-- START --

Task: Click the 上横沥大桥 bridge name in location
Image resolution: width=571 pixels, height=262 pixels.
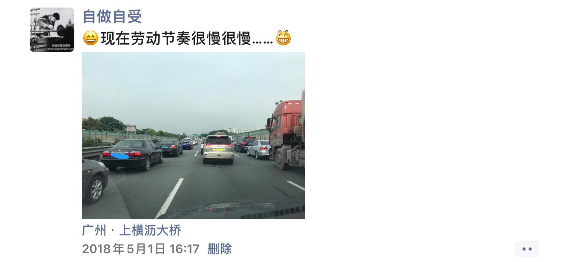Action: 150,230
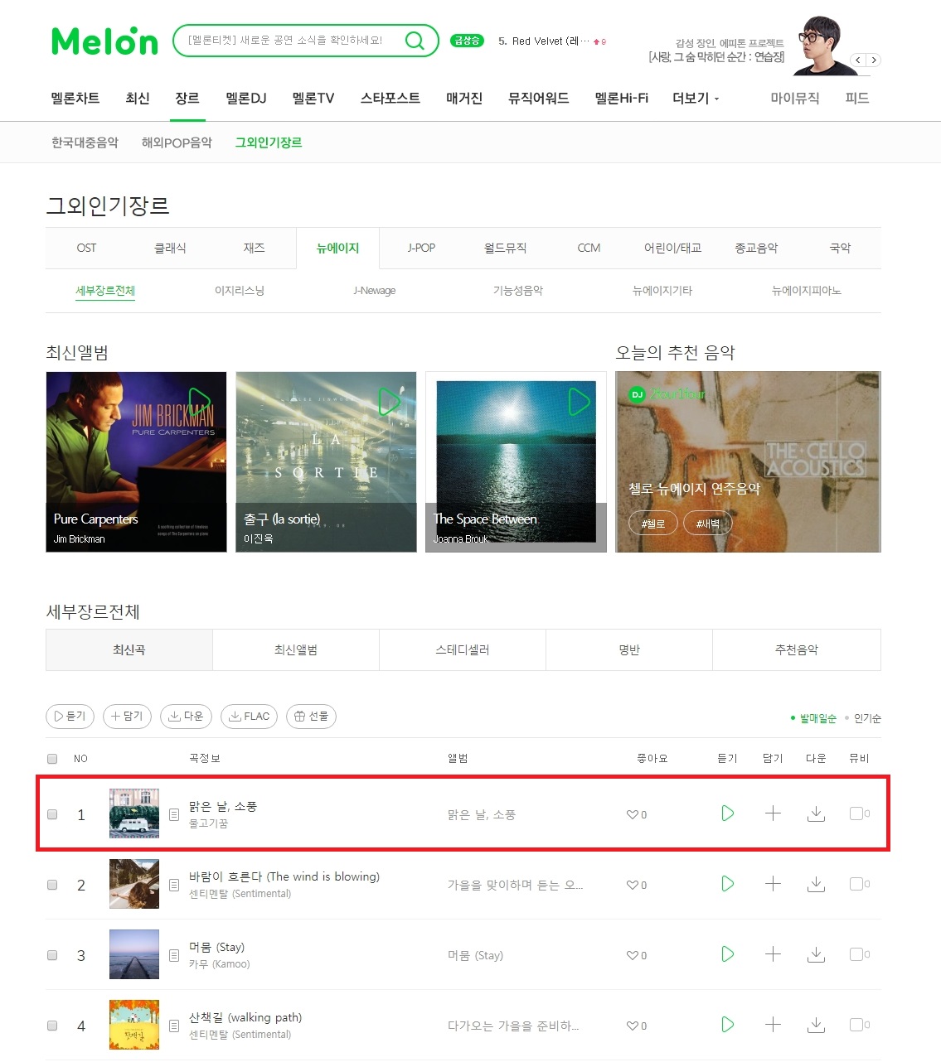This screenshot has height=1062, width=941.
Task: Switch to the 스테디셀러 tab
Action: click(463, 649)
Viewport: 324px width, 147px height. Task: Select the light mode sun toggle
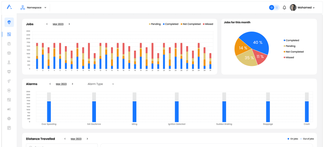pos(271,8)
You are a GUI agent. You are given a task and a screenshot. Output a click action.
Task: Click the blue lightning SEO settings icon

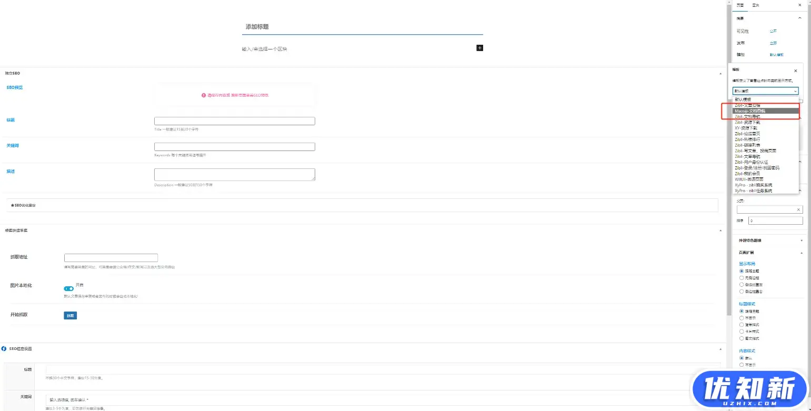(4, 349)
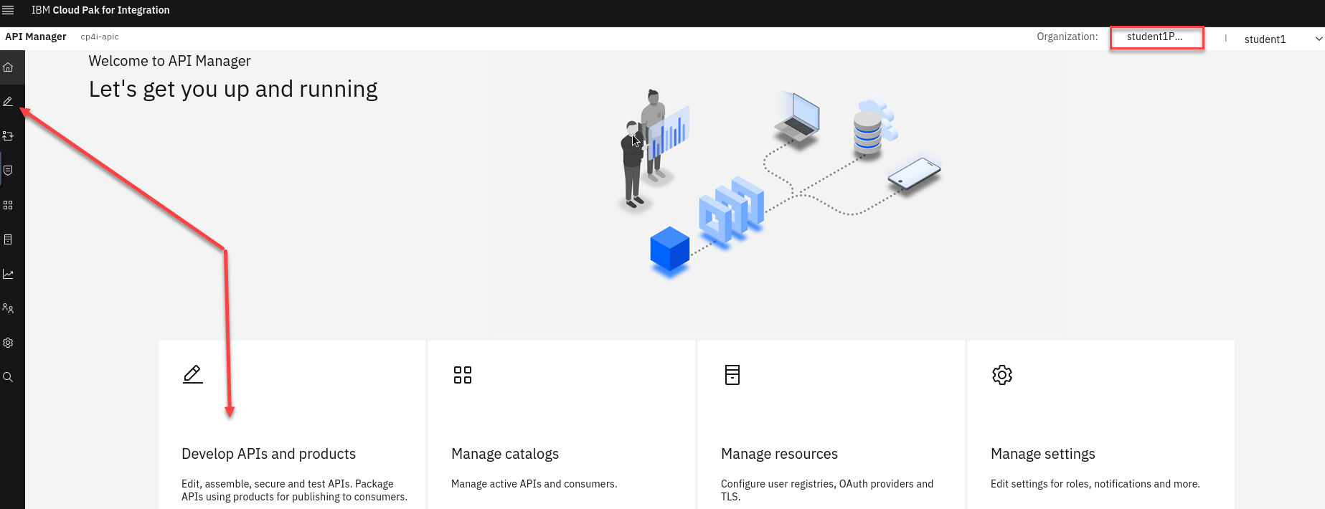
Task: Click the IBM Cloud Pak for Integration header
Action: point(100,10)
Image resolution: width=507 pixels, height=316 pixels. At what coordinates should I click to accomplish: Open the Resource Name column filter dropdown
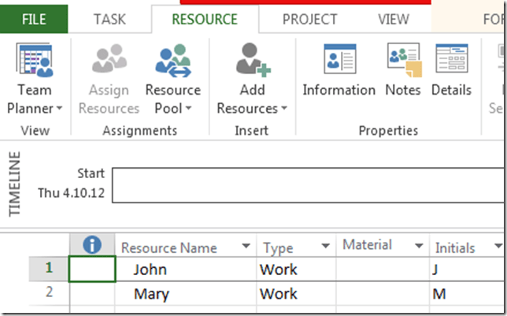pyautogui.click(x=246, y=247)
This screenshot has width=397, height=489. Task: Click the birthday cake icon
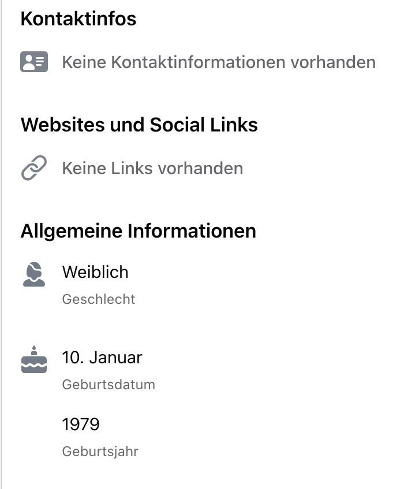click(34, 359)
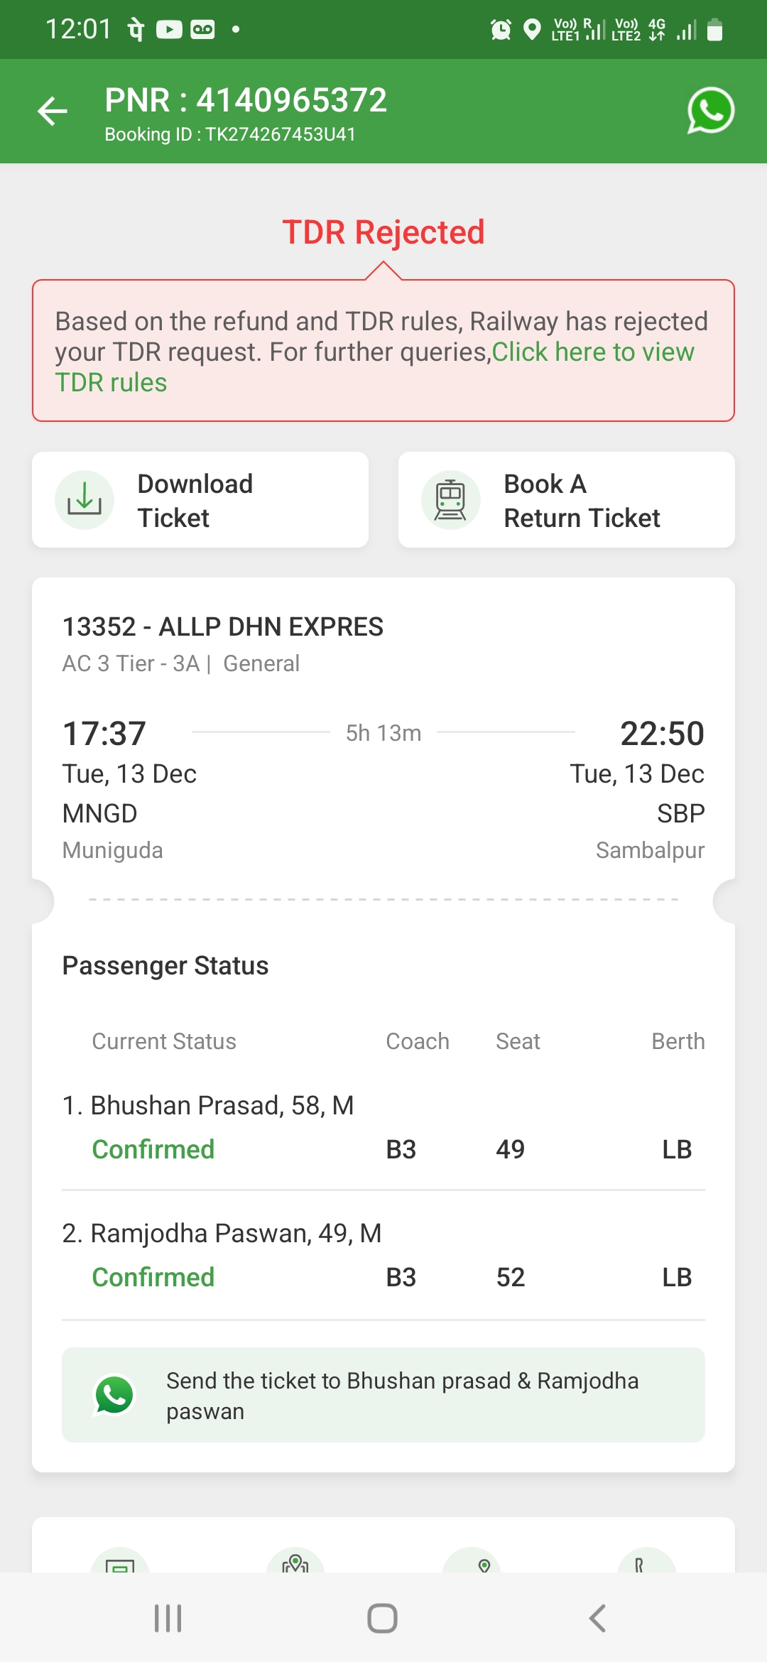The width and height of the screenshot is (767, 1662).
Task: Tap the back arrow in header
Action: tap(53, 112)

-- END --
-- START --

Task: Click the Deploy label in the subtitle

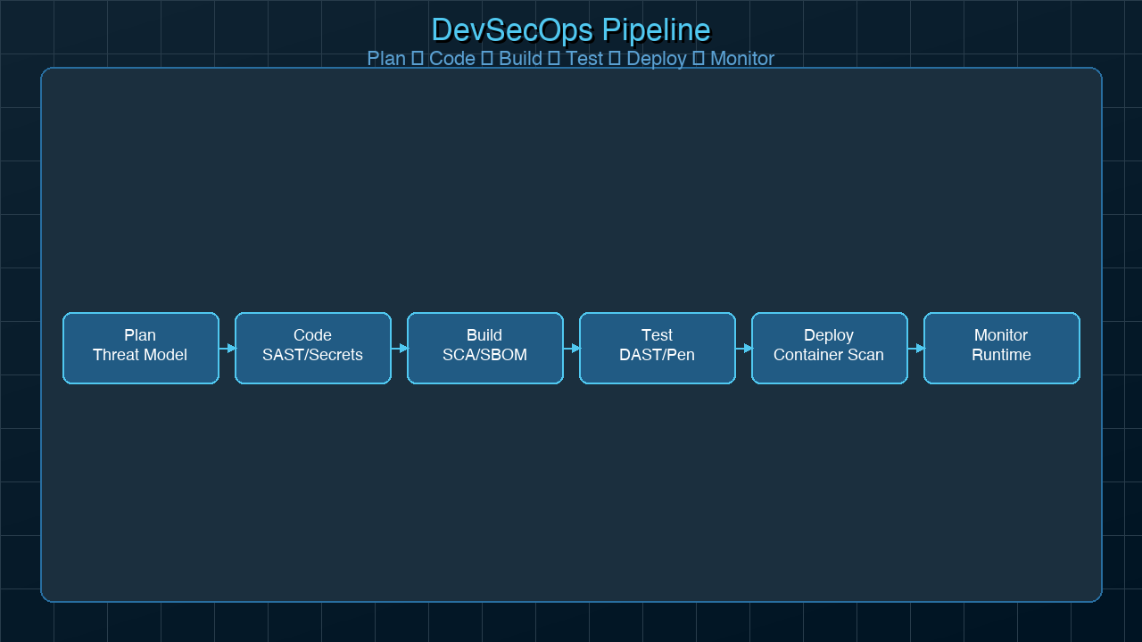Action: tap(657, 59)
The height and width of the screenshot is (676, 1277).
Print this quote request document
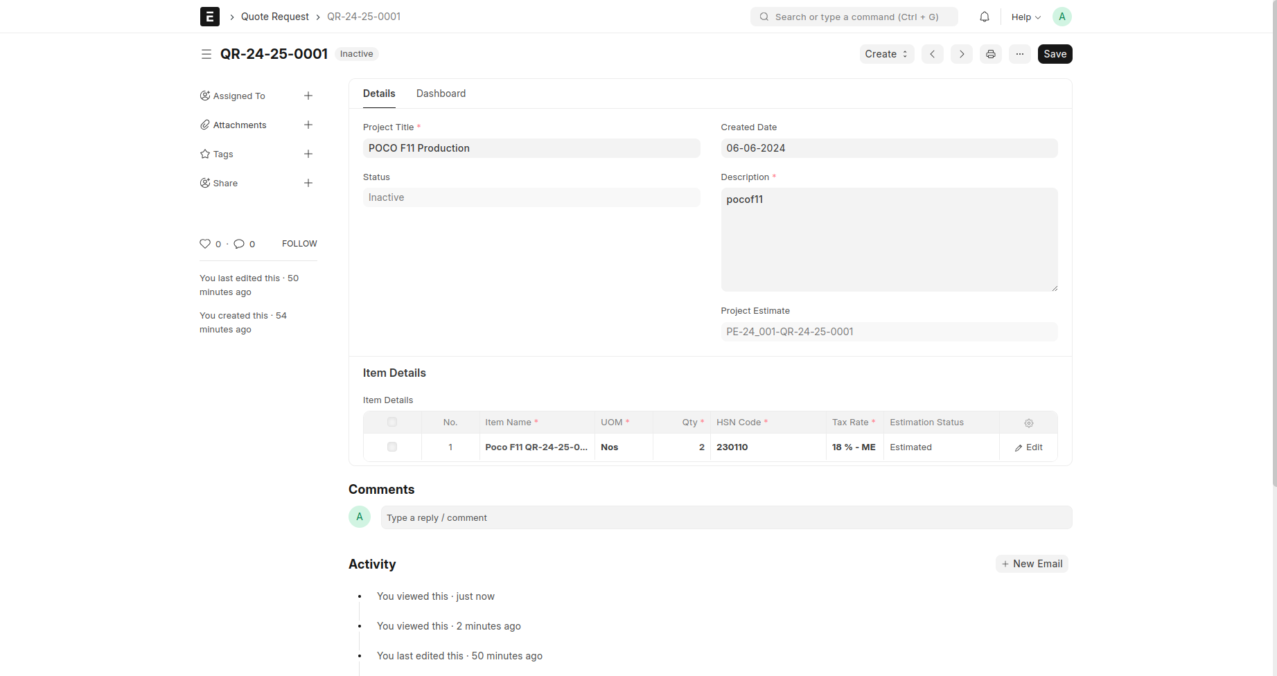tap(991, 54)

-- END --

● STATED EXERCISE:
Please put the listing from the line with "The height and" up to and including the line with "tap(991, 54)" into a two-column CSV headed instruction and action, with one row for each instruction and its action. Quote every field, replace line breaks with spaces, and leave the pictures out.

● ANSWER TO THE TASK:
instruction,action
"The height and width of the screenshot is (676, 1277). Print this quote request document","tap(991, 54)"